*** Vorliegender Auszug ***

Für die Berechnung eines angemessenen Nachtarbeitszuschlags sei regelmäßig ein Zuschlag in Höhe von 25 % auf dem Bruttostundenlohn bzw. die entsprechende Anzahl bezahlter freier Tage angemessen.
BAG, Urteil vom 09.12.2015 – 10 AZR 423/14 –
Sachverhalt und Entscheidung:
Der Kläger ist bei der nicht tarifgebundenen Beklagten als LKW-Fahrer im Paketlinientransportdienst tätig, wobei seine tägliche Arbeitszeit regelmäßig um 20.00 Uhr beginnt und unter Einschluss von Pausenzeiten um 6.00 Uhr morgens endet. Die Beklagte zahlt dem Kläger für seine Tätigkeit in der Zeit von 21.00 Uhr bis 6.00 Uhr einen Nachtzuschlag auf seinen Stundenlohn in Höhe von zunächst ca. 11 %, den sie später schrittweise auf zuletzt 20 % anhob. Der Kläger begehrt die Feststellung, dass die Beklagte gem. § 6 Abs. 5 ArbZG verpflichtet sei, ihm einen Nachtarbeitszuschlag in Höhe von 30 % vom Stundenlohn zu zahlen oder ihm stattdessen einen Freizeitausgleichsanspruch von 2 Arbeitstagen für jeweils 90 geleistete Nachtarbeitsstunden zu gewähren.

***

**Arbeitsauftrag A**:
Geben Sie den Auszug beginnend bei "Für die Berechnung" und endend bei "freier Tage angemessen." erneut wieder und benennen Sie dabei "Bruttostundenlohn" in "Grundstundenlohn" um.
**Arbeitsauftrag B**:
Fassen Sie den Absatz des Auszugs, der mit „Der Kläger ist bei“ beginnt, kürzer und mit seinen wesentlichen Fakten neu.
Die folgenden Zeilen sind eigenständiges Material und gehören nicht zum Auszug.

*** Gegebene Zeilen ***

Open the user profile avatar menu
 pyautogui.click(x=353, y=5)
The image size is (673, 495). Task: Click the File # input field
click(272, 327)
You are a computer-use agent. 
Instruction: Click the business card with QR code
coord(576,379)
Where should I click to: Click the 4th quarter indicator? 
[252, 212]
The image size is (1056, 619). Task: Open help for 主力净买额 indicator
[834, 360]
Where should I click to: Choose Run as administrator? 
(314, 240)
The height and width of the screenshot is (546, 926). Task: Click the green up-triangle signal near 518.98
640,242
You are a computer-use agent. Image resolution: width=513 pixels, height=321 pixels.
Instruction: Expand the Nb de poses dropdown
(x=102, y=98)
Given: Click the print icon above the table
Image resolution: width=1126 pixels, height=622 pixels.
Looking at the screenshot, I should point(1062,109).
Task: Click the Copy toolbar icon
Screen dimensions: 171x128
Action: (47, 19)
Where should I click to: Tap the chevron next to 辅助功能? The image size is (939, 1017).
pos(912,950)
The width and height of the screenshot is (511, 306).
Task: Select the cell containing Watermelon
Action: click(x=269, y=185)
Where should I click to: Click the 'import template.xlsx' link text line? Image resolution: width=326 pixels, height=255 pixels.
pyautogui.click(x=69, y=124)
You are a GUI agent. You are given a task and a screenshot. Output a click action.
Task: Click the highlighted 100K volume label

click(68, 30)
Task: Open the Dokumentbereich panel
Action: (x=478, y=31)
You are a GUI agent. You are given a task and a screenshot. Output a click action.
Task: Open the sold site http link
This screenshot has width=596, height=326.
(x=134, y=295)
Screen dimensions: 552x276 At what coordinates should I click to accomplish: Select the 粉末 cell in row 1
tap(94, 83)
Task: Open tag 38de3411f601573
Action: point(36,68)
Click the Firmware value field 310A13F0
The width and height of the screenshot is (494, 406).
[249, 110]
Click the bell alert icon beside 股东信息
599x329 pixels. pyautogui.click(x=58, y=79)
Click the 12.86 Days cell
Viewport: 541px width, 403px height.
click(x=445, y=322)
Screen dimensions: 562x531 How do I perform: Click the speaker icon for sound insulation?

***

**Ihre Lösung A**:
Für die Berechnung eines angemessenen Nachtarbeitszuschlags sei regelmäßig ein Zuschlag in Höhe von 25 % auf dem Grundstundenlohn bzw. die entsprechende Anzahl bezahlter freier Tage angemessen.

**Ihre Lösung B**:
Der Kläger arbeitet als LKW-Fahrer im Paketlinientransportdienst bei der nicht tarifgebundenen Beklagten, regelmäßig von 20.00 bis 6.00 Uhr einschließlich Pausen. Für die Zeit von 21.00 bis 6.00 Uhr zahlt ihm die Beklagte einen Nachtzuschlag auf den Stundenlohn, der anfangs ca. 11 % betrug und schrittweise auf zuletzt 20 % stieg. Der Kläger will festgestellt wissen, dass ihm nach § 6 Abs. 5 ArbZG ein Nachtarbeitszuschlag von 30 % des Stundenlohns oder stattdessen ein Freizeitausgleich von 2 Arbeitstagen je 90 Nachtarbeitsstunden zusteht.